Multitenant

Introduction

Trust, or the lack thereof, is the number one factor blocking the adoption of software as a service (SaaS). A case could be made that data is the most important asset of any business—data about products, customers, employees, suppliers, and more. And data, of course, is at the heart of SaaS. SaaS applications provide customers with centralized, network based access to data with less overhead than is possible when using a locally installed application. But in order to take advantage of the benefits of SaaS, an organization must surrender a level of control over its own data, trusting the SaaS vendor to keep it safe and away from prying eyes.
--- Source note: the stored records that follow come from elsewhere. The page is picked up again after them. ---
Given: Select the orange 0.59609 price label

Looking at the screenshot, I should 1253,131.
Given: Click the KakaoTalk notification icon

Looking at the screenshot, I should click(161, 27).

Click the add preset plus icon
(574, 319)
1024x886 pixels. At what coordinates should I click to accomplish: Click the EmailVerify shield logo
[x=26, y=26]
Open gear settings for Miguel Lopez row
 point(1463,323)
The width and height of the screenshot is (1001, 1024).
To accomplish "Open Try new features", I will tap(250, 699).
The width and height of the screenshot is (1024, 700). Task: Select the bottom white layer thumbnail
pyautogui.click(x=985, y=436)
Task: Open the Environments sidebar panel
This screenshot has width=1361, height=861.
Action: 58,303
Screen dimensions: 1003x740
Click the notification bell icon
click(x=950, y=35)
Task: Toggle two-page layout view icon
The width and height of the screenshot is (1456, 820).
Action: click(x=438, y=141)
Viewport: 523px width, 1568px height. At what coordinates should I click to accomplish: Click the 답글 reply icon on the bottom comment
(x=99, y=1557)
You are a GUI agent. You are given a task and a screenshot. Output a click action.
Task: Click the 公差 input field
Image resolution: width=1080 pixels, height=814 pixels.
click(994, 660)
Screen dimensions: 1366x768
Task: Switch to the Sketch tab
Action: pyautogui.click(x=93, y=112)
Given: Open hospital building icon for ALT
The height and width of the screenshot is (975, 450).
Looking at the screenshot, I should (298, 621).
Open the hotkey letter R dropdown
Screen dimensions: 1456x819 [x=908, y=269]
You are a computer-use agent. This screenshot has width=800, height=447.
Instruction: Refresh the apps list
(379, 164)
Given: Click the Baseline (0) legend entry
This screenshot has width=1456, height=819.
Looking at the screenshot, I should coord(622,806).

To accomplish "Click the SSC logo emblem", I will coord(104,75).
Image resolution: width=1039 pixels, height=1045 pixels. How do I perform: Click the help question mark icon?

To earn this trust, one of the highest priorities for a prospective SaaS architect is creating a SaaS data architecture that is both robust and secure enough to satisfy tenants or clients who are concerned about surrendering control of vital business data to a third party, while also being efficient and cost-effective to administer and maintain.

Tenant Databases

Every instance of a running PostgreSQL server manages one or more databases. Databases are therefore the topmost hierarchical level for organizing SQL objects (“database objects”). In an instance of Redrock Postgres, roles and tablespaces are database-level objects, each database has its own independent data architecture (including role, user, schema, and object permission information), and the data of each database is completely isolated.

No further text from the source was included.